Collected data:
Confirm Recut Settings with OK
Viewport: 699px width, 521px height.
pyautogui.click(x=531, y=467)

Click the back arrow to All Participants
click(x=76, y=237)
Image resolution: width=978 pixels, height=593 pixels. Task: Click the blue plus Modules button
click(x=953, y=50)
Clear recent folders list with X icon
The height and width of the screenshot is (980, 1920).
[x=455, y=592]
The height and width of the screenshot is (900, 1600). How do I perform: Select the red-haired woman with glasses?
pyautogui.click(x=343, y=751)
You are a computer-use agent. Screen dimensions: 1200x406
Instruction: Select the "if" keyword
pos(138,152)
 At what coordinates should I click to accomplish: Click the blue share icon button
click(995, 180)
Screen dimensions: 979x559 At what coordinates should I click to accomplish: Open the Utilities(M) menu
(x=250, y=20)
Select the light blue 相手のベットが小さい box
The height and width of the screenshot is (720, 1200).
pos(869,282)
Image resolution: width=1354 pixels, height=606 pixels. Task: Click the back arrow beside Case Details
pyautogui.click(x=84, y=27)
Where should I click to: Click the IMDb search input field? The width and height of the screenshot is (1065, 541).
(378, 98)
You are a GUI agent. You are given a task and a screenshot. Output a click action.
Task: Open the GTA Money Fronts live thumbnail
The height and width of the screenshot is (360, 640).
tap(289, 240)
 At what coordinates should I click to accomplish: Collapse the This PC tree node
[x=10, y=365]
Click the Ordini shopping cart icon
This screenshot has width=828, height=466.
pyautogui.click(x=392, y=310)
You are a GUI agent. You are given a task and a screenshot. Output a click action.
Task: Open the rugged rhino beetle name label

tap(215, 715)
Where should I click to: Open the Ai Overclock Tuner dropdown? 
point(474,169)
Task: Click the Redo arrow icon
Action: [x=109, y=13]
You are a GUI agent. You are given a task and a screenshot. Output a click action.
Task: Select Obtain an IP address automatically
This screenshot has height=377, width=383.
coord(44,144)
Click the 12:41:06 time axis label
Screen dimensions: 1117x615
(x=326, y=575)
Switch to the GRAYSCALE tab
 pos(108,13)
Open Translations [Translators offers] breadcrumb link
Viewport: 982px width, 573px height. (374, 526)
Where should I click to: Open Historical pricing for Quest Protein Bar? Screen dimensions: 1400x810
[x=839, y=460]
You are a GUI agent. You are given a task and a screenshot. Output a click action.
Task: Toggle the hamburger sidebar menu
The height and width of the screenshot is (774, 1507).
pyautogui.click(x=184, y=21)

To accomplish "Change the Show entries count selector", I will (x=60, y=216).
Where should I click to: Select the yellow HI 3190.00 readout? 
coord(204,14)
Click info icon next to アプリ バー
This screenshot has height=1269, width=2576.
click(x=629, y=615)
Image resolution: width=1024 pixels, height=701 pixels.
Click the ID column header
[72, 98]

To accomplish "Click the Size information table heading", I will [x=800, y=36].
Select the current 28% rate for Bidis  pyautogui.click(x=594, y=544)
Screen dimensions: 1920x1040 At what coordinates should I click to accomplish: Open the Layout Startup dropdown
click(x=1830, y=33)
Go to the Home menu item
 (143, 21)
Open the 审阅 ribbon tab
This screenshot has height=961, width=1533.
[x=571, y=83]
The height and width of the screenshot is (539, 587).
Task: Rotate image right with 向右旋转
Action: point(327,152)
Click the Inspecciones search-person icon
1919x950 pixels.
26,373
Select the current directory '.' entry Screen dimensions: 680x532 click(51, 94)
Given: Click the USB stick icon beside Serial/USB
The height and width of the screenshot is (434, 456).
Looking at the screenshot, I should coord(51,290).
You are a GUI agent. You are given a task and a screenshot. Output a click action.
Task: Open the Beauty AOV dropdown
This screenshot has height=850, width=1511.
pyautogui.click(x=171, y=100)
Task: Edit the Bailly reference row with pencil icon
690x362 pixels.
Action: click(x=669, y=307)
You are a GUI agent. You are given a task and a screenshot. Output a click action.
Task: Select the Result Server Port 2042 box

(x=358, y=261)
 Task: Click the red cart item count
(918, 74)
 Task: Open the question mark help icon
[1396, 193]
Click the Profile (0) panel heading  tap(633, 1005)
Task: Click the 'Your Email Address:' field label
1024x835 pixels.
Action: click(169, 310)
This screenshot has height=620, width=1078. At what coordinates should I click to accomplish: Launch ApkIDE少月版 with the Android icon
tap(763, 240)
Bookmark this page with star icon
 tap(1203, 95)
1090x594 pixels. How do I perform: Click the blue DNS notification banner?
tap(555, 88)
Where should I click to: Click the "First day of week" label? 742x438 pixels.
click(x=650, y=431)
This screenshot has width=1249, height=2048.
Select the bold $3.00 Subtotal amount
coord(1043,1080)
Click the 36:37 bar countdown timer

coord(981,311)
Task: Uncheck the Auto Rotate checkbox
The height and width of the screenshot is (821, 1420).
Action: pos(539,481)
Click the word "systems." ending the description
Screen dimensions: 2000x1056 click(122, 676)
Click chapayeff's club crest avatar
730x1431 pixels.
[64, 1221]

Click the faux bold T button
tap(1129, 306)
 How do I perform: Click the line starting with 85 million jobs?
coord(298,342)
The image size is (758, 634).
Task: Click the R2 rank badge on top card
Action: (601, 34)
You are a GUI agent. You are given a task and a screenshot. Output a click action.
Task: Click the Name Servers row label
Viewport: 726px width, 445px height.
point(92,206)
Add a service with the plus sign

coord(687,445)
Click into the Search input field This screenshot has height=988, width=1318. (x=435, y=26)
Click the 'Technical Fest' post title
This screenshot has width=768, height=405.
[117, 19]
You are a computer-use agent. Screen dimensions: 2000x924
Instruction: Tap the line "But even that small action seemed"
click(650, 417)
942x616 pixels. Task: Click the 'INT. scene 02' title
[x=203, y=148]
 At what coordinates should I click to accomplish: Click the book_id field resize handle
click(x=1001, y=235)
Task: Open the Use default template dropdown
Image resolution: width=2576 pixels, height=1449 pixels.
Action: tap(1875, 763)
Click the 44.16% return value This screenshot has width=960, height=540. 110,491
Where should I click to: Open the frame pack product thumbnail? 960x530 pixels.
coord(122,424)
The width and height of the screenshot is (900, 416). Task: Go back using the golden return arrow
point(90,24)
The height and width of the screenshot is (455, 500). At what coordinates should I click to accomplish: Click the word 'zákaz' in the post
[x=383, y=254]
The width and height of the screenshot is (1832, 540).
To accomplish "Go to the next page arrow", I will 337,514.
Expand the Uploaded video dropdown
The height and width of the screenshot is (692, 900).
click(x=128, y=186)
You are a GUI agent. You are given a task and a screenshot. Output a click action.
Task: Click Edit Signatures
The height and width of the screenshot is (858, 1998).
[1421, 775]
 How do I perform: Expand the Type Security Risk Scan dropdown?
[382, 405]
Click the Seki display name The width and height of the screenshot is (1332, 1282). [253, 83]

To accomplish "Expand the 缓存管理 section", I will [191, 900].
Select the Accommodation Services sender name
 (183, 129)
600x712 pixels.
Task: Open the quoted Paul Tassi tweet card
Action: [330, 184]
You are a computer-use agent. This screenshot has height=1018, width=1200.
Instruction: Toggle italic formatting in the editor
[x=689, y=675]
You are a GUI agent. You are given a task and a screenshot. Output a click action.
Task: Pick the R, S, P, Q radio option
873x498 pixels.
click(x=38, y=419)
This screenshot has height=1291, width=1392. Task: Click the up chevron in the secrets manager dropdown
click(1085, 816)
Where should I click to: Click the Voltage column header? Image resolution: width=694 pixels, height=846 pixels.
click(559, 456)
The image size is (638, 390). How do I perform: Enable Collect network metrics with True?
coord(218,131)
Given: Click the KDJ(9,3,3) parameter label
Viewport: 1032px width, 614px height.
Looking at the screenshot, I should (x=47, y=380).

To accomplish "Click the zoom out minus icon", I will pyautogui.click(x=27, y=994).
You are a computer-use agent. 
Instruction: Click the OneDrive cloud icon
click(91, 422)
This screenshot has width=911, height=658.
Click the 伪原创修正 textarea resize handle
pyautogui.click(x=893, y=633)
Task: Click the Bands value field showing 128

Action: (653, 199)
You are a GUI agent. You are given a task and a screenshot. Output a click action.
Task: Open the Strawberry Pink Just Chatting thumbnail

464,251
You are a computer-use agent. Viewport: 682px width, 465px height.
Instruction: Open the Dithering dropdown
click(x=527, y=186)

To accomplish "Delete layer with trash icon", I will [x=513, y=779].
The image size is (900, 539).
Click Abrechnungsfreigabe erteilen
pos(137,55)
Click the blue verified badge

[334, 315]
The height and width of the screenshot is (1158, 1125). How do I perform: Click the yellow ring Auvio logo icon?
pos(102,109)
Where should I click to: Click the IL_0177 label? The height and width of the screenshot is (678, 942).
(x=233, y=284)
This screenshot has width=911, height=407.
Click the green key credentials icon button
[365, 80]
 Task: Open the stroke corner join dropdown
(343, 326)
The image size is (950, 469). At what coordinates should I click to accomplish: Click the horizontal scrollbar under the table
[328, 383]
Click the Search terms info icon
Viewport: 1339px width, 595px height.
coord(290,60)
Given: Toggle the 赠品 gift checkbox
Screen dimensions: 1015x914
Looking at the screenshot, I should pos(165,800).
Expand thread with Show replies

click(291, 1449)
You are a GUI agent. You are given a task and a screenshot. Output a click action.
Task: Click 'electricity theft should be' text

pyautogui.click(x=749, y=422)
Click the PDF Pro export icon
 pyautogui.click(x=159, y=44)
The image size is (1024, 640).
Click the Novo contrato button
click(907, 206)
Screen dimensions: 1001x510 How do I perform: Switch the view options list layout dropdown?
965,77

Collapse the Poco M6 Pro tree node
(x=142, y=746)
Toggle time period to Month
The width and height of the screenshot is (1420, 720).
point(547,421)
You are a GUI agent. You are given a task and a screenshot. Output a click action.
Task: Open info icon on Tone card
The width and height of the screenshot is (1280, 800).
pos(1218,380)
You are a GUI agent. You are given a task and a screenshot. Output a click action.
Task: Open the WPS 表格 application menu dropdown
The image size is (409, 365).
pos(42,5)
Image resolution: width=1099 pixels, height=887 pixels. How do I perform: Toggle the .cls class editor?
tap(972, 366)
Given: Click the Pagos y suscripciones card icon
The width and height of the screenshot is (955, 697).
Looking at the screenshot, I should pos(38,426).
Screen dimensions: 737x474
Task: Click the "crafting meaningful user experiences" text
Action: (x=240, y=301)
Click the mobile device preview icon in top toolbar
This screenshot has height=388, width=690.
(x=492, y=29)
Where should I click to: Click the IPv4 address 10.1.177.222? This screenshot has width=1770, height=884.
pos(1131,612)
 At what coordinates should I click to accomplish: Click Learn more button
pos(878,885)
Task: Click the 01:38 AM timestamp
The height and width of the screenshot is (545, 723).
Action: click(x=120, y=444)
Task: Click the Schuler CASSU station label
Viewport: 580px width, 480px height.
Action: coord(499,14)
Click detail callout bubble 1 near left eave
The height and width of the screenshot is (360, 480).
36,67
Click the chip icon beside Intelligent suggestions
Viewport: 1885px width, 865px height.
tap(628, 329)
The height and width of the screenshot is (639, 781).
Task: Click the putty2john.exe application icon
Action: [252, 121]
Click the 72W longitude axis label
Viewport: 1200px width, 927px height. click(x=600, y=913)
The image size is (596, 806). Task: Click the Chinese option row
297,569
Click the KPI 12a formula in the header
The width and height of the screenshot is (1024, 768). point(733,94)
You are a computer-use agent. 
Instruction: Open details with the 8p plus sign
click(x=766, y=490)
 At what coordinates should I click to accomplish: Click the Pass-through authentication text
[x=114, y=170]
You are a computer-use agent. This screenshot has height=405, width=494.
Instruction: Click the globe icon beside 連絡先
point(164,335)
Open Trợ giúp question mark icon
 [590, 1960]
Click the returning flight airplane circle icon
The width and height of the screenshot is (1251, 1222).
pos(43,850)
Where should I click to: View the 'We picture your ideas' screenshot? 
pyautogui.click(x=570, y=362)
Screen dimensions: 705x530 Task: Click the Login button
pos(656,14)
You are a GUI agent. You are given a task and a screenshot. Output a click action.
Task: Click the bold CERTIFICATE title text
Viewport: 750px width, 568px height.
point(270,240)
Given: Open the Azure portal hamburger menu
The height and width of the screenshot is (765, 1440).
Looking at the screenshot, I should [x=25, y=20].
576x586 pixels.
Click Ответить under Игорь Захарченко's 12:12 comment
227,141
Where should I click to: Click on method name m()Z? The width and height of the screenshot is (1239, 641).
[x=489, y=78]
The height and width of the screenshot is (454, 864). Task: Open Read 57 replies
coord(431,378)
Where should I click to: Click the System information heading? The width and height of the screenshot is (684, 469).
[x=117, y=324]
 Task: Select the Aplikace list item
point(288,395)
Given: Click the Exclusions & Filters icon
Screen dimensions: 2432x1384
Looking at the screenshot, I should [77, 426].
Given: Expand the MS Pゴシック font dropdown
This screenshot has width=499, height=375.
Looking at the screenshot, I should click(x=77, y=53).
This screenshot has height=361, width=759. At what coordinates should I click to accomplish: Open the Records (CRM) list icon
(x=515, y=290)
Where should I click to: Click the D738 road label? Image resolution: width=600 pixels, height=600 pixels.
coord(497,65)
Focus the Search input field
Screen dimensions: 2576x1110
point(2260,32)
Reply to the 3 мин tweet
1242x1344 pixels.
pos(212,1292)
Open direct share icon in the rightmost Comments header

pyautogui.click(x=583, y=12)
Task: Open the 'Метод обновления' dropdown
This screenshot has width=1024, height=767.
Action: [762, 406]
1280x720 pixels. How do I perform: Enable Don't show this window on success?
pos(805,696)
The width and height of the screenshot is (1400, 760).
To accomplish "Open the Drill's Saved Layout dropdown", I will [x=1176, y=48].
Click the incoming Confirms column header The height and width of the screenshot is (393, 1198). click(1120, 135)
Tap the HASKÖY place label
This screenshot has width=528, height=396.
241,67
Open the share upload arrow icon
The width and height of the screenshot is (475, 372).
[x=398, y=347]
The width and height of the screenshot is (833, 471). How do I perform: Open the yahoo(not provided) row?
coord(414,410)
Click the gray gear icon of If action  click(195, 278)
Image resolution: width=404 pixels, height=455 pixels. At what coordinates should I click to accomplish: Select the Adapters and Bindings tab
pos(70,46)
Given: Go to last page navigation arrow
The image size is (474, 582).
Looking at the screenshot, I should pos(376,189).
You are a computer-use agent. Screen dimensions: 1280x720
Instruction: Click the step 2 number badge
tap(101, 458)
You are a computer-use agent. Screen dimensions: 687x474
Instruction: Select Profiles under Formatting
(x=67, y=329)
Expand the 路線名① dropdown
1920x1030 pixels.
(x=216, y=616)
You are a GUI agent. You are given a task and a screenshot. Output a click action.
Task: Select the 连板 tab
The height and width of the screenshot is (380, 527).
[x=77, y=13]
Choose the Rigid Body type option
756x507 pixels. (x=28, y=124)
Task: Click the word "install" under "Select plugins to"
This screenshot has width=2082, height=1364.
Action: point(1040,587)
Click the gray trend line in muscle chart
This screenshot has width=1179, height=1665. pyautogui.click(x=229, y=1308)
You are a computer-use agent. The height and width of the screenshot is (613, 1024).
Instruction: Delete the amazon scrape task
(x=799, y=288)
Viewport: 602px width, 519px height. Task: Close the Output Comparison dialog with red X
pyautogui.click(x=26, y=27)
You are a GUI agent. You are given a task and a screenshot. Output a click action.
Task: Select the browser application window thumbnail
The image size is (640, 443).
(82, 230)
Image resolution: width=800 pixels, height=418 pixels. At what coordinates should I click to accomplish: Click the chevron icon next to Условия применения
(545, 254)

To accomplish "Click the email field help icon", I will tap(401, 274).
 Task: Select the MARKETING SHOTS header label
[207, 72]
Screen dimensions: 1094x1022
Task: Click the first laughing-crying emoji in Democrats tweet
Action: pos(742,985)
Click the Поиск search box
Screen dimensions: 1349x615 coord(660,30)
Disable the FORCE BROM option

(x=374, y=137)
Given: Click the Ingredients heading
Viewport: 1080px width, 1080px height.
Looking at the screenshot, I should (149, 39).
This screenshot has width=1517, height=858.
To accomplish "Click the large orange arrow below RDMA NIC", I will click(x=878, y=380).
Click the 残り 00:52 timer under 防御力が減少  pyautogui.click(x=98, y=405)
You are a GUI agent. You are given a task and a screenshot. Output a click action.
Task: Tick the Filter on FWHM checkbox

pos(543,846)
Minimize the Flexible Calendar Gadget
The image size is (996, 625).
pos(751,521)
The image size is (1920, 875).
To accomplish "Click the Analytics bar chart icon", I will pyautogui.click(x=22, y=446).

**WHAT IS NEEDED**
Given the records above, restate word for word only the lines starting at the one with "873x498 pixels." and ending at the one with "This screenshot has width=911, height=658.".

**RESPONSE FOR THIS EXERCISE**
873x498 pixels.
click(x=38, y=419)
This screenshot has height=1291, width=1392. Task: Click the up chevron in the secrets manager dropdown
click(1085, 816)
Where should I click to: Click the Voltage column header? Image resolution: width=694 pixels, height=846 pixels.
click(559, 456)
The image size is (638, 390). How do I perform: Enable Collect network metrics with True?
coord(218,131)
Given: Click the KDJ(9,3,3) parameter label
Viewport: 1032px width, 614px height.
Looking at the screenshot, I should (x=47, y=380).

To accomplish "Click the zoom out minus icon", I will pyautogui.click(x=27, y=994).
You are a computer-use agent. 
Instruction: Click the OneDrive cloud icon
click(91, 422)
This screenshot has width=911, height=658.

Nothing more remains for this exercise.